En concreto, el documento no considera la participación ciudadana anticipada, uno de los principales “lomos de toro” para lograr consensos y viabilizar el proyecto. La remozada iniciativa legal amplía la participación ciudadana a todos los procesos de evaluación, y no la circunscribe sólo a los Estudios de Impacto Ambiental (EIA) o Declaraciones de Impacto Ambiental (DIA) con cargas ambientales. Además, obliga al Servicio de Evaluación Ambiental (SEA) a contar con una oferta de programas y cursos gratuitos para la comunidad que promuevan y faciliten este proceso en la evaluación de proyectos en el SEIA.

Certeza Jurídica

Otros aspectos centrales del proyecto apuntan a potenciar el componente técnico en las decisiones y entregar certeza jurídica a los inversionistas, disminuyendo el peso del factor político. Para eso, se propone eliminar la reclamación ante el Comité de Ministros o el Director Ejecutivo del SEA, “haciendo más eficiente el proceso, reemplazándolo por un recurso de reclamación judicial ante los tribunales ambientales, para que sean estos órganos especializados los que resuelvan las controversias”, explica la Ministra Schmidt.
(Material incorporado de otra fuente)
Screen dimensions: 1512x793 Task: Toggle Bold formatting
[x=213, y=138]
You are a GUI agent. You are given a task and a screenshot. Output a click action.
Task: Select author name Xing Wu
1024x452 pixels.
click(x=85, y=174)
Agrega: “Con esto, se descentraliza la toma de decisiones, ya que se fortalece el poder de las regiones al establecer a las comisiones regionales como la instancia final de decisión administrativa, eliminándose el Comité de Ministros”.

Al respecto, se dejó sin efecto la creación de tres macro zonas para la evaluación de los proyectos. ¿La razón? Se veían como una instancia que centralizaba la toma de decisiones.

Falta Claridad

Evaluando los cambios presentados, Fundación Terram sostiene que “aún falta claridad sobre las opciones reales de participación ciudadana que ofrece el proceso. Además, la reforma carece de instrumentos que normen algunos vacíos legales, como el perverso uso de las ‘consultas de pertinencia’, herramienta con la que los inversionistas solicitan al SEA ampliar y/o modificar sus operaciones sin pasar nuevamente por un proceso complejo de evaluación, es decir, sin ningún tipo de consulta ciudadana o apreciación de organismos técnicos de sus intervenciones”.

Artículo publicado en InduAmbiente 158 (mayo-junio 2019), página 42.